▶ [WORK TO DO] Write every line of the items as a JSON list of strings, one string per line, omitting blank lines.

Items for locating text and elements
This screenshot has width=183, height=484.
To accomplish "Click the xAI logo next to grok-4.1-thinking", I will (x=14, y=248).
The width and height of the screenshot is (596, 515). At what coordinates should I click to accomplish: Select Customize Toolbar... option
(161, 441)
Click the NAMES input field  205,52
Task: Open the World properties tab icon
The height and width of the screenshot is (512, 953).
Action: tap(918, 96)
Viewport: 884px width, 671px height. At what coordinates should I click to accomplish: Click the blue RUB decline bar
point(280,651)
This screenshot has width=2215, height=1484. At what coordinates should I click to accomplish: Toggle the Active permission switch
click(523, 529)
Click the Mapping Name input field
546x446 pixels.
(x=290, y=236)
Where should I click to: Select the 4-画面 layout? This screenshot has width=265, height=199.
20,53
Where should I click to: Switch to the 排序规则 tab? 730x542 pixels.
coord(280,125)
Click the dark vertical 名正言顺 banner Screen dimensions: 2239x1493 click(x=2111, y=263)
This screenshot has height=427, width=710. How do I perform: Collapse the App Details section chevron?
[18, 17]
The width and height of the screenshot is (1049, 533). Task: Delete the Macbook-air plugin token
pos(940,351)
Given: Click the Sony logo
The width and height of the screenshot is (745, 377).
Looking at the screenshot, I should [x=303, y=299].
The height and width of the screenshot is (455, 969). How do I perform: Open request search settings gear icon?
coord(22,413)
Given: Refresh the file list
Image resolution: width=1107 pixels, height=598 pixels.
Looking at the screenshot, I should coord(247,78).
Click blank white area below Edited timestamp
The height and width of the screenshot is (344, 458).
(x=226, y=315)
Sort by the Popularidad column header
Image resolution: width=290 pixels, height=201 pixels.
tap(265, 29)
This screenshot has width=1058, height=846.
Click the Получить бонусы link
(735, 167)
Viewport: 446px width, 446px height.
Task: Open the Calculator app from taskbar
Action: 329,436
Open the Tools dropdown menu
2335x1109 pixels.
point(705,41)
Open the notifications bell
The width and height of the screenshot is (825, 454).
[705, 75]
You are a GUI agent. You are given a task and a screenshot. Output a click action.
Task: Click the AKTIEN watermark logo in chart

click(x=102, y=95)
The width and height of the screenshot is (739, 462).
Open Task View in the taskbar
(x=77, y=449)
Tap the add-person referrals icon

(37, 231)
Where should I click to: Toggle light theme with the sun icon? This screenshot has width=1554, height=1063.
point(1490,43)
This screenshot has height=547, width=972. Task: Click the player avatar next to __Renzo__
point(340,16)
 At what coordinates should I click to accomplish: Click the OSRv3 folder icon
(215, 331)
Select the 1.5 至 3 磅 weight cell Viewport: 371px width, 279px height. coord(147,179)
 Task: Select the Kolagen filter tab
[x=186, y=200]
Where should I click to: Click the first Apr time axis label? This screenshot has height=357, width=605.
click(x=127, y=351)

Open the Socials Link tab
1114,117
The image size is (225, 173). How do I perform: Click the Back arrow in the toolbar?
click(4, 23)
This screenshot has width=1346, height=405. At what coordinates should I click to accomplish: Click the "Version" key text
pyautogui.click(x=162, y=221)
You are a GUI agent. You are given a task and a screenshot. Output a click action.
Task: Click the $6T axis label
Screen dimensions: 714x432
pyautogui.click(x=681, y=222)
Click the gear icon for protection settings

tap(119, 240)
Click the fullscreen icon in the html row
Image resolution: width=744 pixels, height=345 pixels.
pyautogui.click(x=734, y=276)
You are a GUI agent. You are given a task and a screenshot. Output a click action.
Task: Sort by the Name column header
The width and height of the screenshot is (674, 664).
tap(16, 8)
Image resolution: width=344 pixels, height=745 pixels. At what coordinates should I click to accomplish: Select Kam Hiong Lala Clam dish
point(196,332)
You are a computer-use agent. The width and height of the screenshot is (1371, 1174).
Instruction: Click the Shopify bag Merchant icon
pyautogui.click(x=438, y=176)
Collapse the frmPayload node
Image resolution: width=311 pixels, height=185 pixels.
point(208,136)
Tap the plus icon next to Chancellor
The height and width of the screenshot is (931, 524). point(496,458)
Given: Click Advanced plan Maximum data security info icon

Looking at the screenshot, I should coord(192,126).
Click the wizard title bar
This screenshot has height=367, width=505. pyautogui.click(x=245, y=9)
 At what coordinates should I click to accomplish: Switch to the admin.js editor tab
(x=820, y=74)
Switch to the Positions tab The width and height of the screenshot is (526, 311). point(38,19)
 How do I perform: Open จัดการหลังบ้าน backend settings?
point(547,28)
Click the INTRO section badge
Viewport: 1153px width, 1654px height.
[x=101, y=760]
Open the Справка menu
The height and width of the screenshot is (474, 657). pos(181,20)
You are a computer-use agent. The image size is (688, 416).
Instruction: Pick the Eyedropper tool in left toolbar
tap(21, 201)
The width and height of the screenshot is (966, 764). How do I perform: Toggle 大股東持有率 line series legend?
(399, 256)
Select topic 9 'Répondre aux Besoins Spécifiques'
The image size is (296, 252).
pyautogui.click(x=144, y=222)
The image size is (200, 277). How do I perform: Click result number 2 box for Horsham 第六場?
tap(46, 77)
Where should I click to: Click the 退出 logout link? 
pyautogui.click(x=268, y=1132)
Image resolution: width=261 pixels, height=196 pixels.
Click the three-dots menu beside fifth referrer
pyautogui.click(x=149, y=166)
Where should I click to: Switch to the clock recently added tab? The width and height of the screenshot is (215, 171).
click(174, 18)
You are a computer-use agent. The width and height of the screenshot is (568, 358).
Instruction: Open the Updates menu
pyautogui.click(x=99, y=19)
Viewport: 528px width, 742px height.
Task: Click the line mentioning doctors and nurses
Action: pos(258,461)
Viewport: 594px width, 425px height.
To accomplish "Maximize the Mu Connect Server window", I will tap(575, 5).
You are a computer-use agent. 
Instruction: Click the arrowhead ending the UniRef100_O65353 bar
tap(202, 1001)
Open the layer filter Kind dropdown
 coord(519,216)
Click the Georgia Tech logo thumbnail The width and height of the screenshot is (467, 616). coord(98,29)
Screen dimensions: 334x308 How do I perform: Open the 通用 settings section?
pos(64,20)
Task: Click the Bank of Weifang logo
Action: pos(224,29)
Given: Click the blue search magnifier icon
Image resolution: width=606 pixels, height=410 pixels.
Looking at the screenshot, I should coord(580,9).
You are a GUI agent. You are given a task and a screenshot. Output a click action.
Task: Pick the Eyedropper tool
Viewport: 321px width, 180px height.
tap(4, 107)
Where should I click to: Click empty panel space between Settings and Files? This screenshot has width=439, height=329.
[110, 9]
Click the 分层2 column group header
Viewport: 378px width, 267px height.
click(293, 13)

▶ [WRITTEN REPLY]
[
  "This screenshot has width=183, height=484.",
  "To accomplish \"Click the xAI logo next to grok-4.1-thinking\", I will (x=14, y=248).",
  "The width and height of the screenshot is (596, 515). At what coordinates should I click to accomplish: Select Customize Toolbar... option",
  "(161, 441)",
  "Click the NAMES input field  205,52",
  "Task: Open the World properties tab icon",
  "The height and width of the screenshot is (512, 953).",
  "Action: tap(918, 96)",
  "Viewport: 884px width, 671px height. At what coordinates should I click to accomplish: Click the blue RUB decline bar",
  "point(280,651)",
  "This screenshot has width=2215, height=1484. At what coordinates should I click to accomplish: Toggle the Active permission switch",
  "click(523, 529)",
  "Click the Mapping Name input field",
  "546x446 pixels.",
  "(x=290, y=236)",
  "Where should I click to: Select the 4-画面 layout? This screenshot has width=265, height=199.",
  "20,53",
  "Where should I click to: Switch to the 排序规则 tab? 730x542 pixels.",
  "coord(280,125)",
  "Click the dark vertical 名正言顺 banner Screen dimensions: 2239x1493 click(x=2111, y=263)",
  "This screenshot has height=427, width=710. How do I perform: Collapse the App Details section chevron?",
  "[18, 17]",
  "The width and height of the screenshot is (1049, 533). Task: Delete the Macbook-air plugin token",
  "pos(940,351)",
  "Given: Click the Sony logo",
  "The width and height of the screenshot is (745, 377).",
  "Looking at the screenshot, I should [x=303, y=299].",
  "The height and width of the screenshot is (455, 969). How do I perform: Open request search settings gear icon?",
  "coord(22,413)",
  "Given: Refresh the file list",
  "Image resolution: width=1107 pixels, height=598 pixels.",
  "Looking at the screenshot, I should coord(247,78).",
  "Click blank white area below Edited timestamp",
  "The height and width of the screenshot is (344, 458).",
  "(x=226, y=315)",
  "Sort by the Popularidad column header",
  "Image resolution: width=290 pixels, height=201 pixels.",
  "tap(265, 29)",
  "This screenshot has width=1058, height=846.",
  "Click the Получить бонусы link",
  "(735, 167)",
  "Viewport: 446px width, 446px height.",
  "Task: Open the Calculator app from taskbar",
  "Action: 329,436",
  "Open the Tools dropdown menu",
  "2335x1109 pixels.",
  "point(705,41)",
  "Open the notifications bell",
  "The width and height of the screenshot is (825, 454).",
  "[705, 75]",
  "You are a GUI agent. You are given a task and a screenshot. Output a click action.",
  "Task: Click the AKTIEN watermark logo in chart",
  "click(x=102, y=95)",
  "The width and height of the screenshot is (739, 462).",
  "Open Task View in the taskbar",
  "(x=77, y=449)",
  "Tap the add-person referrals icon",
  "(37, 231)",
  "Where should I click to: Toggle light theme with the sun icon? This screenshot has width=1554, height=1063.",
  "point(1490,43)",
  "This screenshot has height=547, width=972. Task: Click the player avatar next to __Renzo__",
  "point(340,16)",
  " At what coordinates should I click to accomplish: Click the OSRv3 folder icon",
  "(215, 331)",
  "Select the 1.5 至 3 磅 weight cell Viewport: 371px width, 279px height. coord(147,179)",
  " Task: Select the Kolagen filter tab",
  "[x=186, y=200]",
  "Where should I click to: Click the first Apr time axis label? This screenshot has height=357, width=605.",
  "click(x=127, y=351)",
  "Open the Socials Link tab",
  "1114,117",
  "The image size is (225, 173). How do I perform: Click the Back arrow in the toolbar?",
  "click(4, 23)",
  "This screenshot has width=1346, height=405. At what coordinates should I click to accomplish: Click the \"Version\" key text",
  "pyautogui.click(x=162, y=221)",
  "You are a GUI agent. You are given a task and a screenshot. Output a click action.",
  "Task: Click the $6T axis label",
  "Screen dimensions: 714x432",
  "pyautogui.click(x=681, y=222)",
  "Click the gear icon for protection settings",
  "tap(119, 240)",
  "Click the fullscreen icon in the html row",
  "Image resolution: width=744 pixels, height=345 pixels.",
  "pyautogui.click(x=734, y=276)",
  "You are a GUI agent. You are given a task and a screenshot. Output a click action.",
  "Task: Sort by the Name column header",
  "The width and height of the screenshot is (674, 664).",
  "tap(16, 8)",
  "Image resolution: width=344 pixels, height=745 pixels. At what coordinates should I click to accomplish: Select Kam Hiong Lala Clam dish",
  "point(196,332)",
  "You are a computer-use agent. The width and height of the screenshot is (1371, 1174).",
  "Instruction: Click the Shopify bag Merchant icon",
  "pyautogui.click(x=438, y=176)",
  "Collapse the frmPayload node",
  "Image resolution: width=311 pixels, height=185 pixels.",
  "point(208,136)",
  "Tap the plus icon next to Chancellor",
  "The height and width of the screenshot is (931, 524). point(496,458)",
  "Given: Click Advanced plan Maximum data security info icon",
  "Looking at the screenshot, I should coord(192,126).",
  "Click the wizard title bar",
  "This screenshot has height=367, width=505. pyautogui.click(x=245, y=9)",
  " At what coordinates should I click to accomplish: Switch to the admin.js editor tab",
  "(x=820, y=74)",
  "Switch to the Positions tab The width and height of the screenshot is (526, 311). point(38,19)",
  " How do I perform: Open จัดการหลังบ้าน backend settings?",
  "point(547,28)",
  "Click the INTRO section badge",
  "Viewport: 1153px width, 1654px height.",
  "[x=101, y=760]",
  "Open the Справка menu",
  "The height and width of the screenshot is (474, 657). pos(181,20)",
  "You are a computer-use agent. The image size is (688, 416).",
  "Instruction: Pick the Eyedropper tool in left toolbar",
  "tap(21, 201)",
  "The width and height of the screenshot is (966, 764). How do I perform: Toggle 大股東持有率 line series legend?",
  "(399, 256)",
  "Select topic 9 'Répondre aux Besoins Spécifiques'",
  "The image size is (296, 252).",
  "pyautogui.click(x=144, y=222)",
  "The image size is (200, 277). How do I perform: Click result number 2 box for Horsham 第六場?",
  "tap(46, 77)",
  "Where should I click to: Click the 退出 logout link? ",
  "pyautogui.click(x=268, y=1132)",
  "Image resolution: width=261 pixels, height=196 pixels.",
  "Click the three-dots menu beside fifth referrer",
  "pyautogui.click(x=149, y=166)",
  "Where should I click to: Switch to the clock recently added tab? The width and height of the screenshot is (215, 171).",
  "click(174, 18)",
  "You are a computer-use agent. The width and height of the screenshot is (568, 358).",
  "Instruction: Open the Updates menu",
  "pyautogui.click(x=99, y=19)",
  "Viewport: 528px width, 742px height.",
  "Task: Click the line mentioning doctors and nurses",
  "Action: pos(258,461)",
  "Viewport: 594px width, 425px height.",
  "To accomplish \"Maximize the Mu Connect Server window\", I will tap(575, 5).",
  "You are a computer-use agent. ",
  "Instruction: Click the arrowhead ending the UniRef100_O65353 bar",
  "tap(202, 1001)",
  "Open the layer filter Kind dropdown",
  " coord(519,216)",
  "Click the Georgia Tech logo thumbnail The width and height of the screenshot is (467, 616). coord(98,29)",
  "Screen dimensions: 334x308 How do I perform: Open the 通用 settings section?",
  "pos(64,20)",
  "Task: Click the Bank of Weifang logo",
  "Action: pos(224,29)",
  "Given: Click the blue search magnifier icon",
  "Image resolution: width=606 pixels, height=410 pixels.",
  "Looking at the screenshot, I should coord(580,9).",
  "You are a GUI agent. You are given a task and a screenshot. Output a click action.",
  "Task: Pick the Eyedropper tool",
  "Viewport: 321px width, 180px height.",
  "tap(4, 107)",
  "Where should I click to: Click empty panel space between Settings and Files? This screenshot has width=439, height=329.",
  "[110, 9]",
  "Click the 分层2 column group header",
  "Viewport: 378px width, 267px height.",
  "click(293, 13)"
]